D. P. Roy Chowdhury was born in the town of Tajhat in present-day Bangladesh. He learnt sculpting from Hiranmoy Roychoudhuri, painting from Abanindranath Tagore and life drawing and portraiture from E. Boyess. Equally  at  ease  with  plaster and paint, Roy Chowdhury evolved his skills in casting in bronze, and executed paintings that were an amalgam of  the Chinese  technique, the Japanese wash process and his own scratching method, though  his  early  paintings  bore  the influence  of Abanindranath  Tagore’s technique  and  style  depicting  realistic imagery with imaginative fair.

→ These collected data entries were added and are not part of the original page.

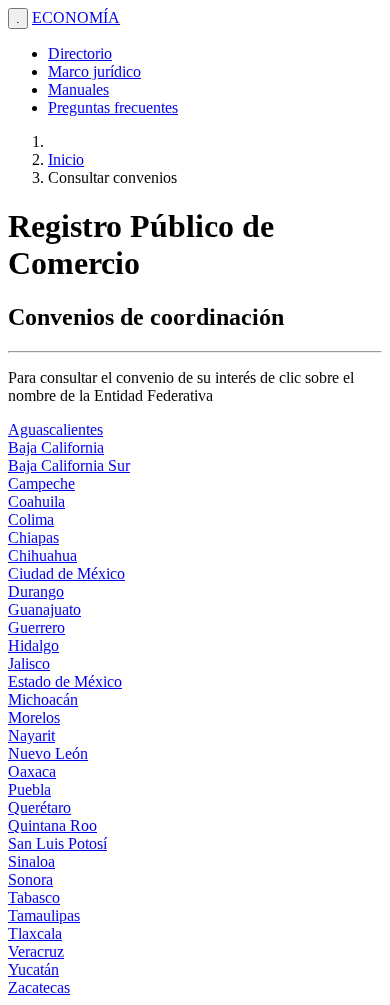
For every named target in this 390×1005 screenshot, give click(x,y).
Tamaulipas (44, 915)
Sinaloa (31, 861)
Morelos (34, 717)
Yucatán (33, 969)
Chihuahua (42, 555)
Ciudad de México (66, 573)
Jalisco (29, 663)
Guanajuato (44, 609)
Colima (31, 519)
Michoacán (43, 699)
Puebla (29, 789)
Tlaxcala (35, 933)
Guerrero (36, 627)
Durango (36, 591)
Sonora (30, 879)
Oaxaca (32, 771)
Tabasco (34, 897)
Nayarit (31, 735)
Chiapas (33, 537)
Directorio (80, 53)
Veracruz (36, 951)
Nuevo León (48, 753)
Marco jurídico (94, 71)
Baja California (56, 447)
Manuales (78, 89)
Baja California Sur (69, 465)
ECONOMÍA (76, 17)
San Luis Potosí (57, 843)
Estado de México (65, 681)
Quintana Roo (52, 825)
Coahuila (36, 501)
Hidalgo (33, 645)
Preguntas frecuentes (113, 107)
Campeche (41, 483)
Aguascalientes (55, 429)
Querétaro (39, 807)
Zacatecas (39, 987)
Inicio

Roy Chowdhury moved to Madras from Bengal as Superintendent of the Madras College of Art. He chose his figures from the  crowd  in  the  streets,  mingling freely  among  men  and  women of  a less  advantaged class in preference  to studio  models.  Chowdhury’s range of sculptures included a large number of busts, life-sized statues and larger-than-life-size works. In recognition of his merit and contribution to art, in 1937 the British Government honoured Roy Chowdhury with a Most Exalted Member of the British Empire (M.B.E).

In  1958  the  artist was  awarded  a  Padma  Bhushan  by the  President  of   India,  followed  by  a doctor  of   letters  by Rabindra Bharati University  in 1968.  Chowdhury’s works are included in major national and international collections as well as displayed at public places across India.